Authors: Vabo G, Slettebø Å, Fossum M
J Clin Nurs. 2017 Apr;26(7-8):983-993
AIMS AND OBJECTIVES: The aim of this study is to describe healthcare professionals' experiences and perceptions of an intervention implemented in an action research project conducted to improve nursing documentation practices in four municipalities in Norway.
BACKGROUND: Documentation of individualized patient care is a continuing concern in healthcare services and could impacts the quality and safety of healthcare. Use of electronic systems has made some aspects of documentation more comprehensive, but creation of an individualized care plan remains a pressing issue.
DESIGN: A qualitative descriptive design was used.
METHODS: An action research project was conducted between 2010-2012 to improve the content and quality of nursing documentation in community healthcare services in four municipalities. One year after the project was completed four focus group interviews were conducted with healthcare professionals, one for each involved municipality. Two unit managers were interviewed individually. Qualitative content analysis was used.
RESULTS: Three themes emerged: healthcare professionals perceived competing interest; they experienced that they had to manage complexity and changes; and they highlighted a clear and visible leader as important for success.

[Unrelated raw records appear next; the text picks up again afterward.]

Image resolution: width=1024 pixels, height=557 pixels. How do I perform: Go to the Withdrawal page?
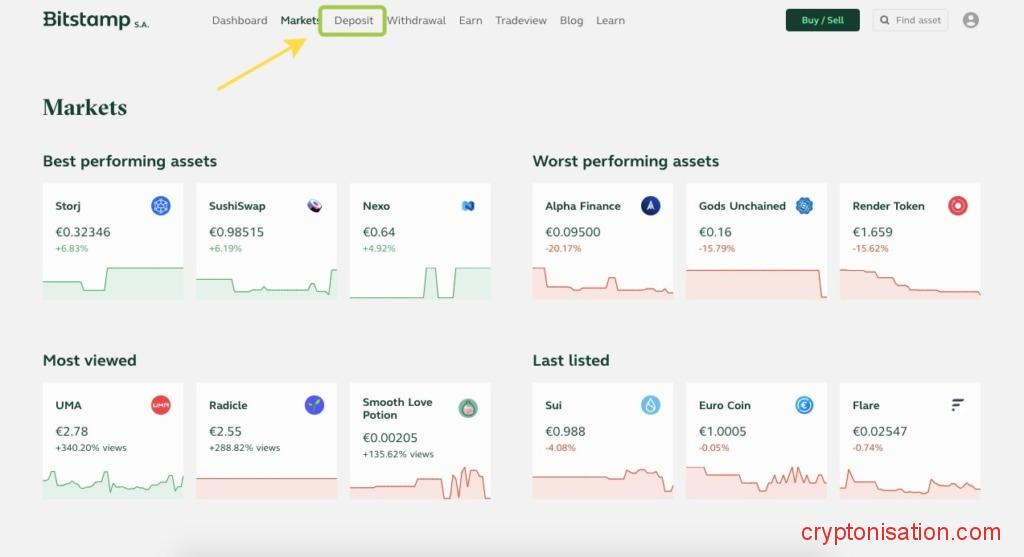click(x=416, y=20)
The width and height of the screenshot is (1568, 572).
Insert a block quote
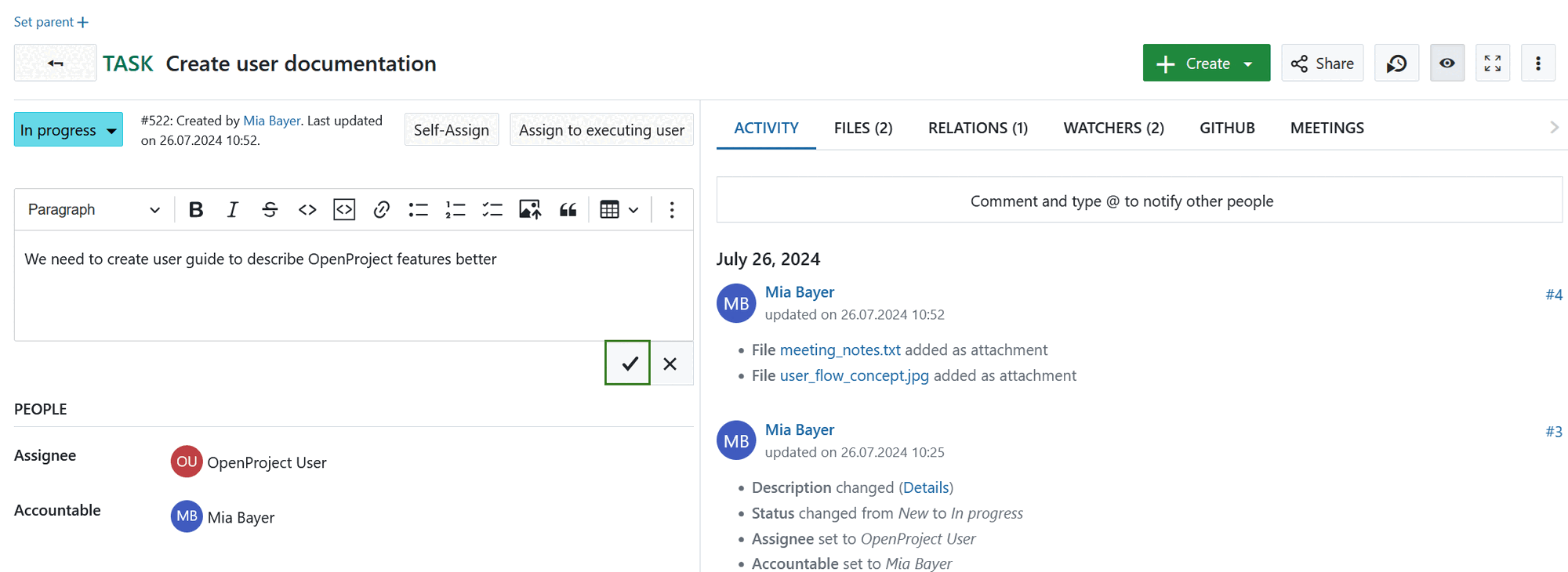[x=568, y=210]
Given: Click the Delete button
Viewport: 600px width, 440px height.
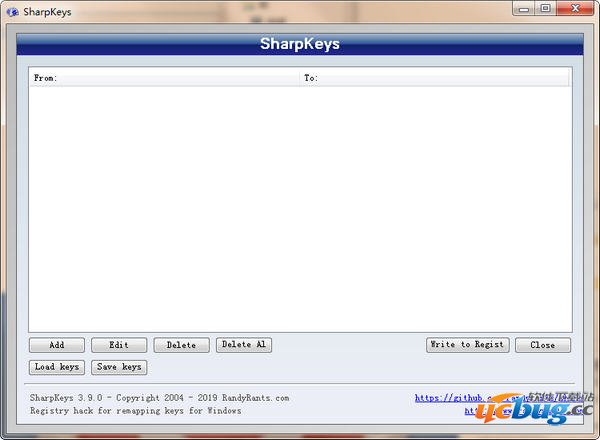Looking at the screenshot, I should [x=181, y=345].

CONCLUSIONS: Quality improvement activities are essential. Healthcare professionals experience a complicated situation when electronic health record systems do not support workflow. Further research is recommended to focus on the functionality and user interface of electronic health record systems, and on the role of leadership when implementing changes in clinical practice.
RELEVANCE TO CLINICAL PRACTICE: Stronger cooperation among policymakers, electronic health record system vendors, and healthcare professionals is essential for improving electronic health record systems and documentation practices. Involvement of end-users in these improvements can make a difference in the way the systems are perceived in the clinical workflow.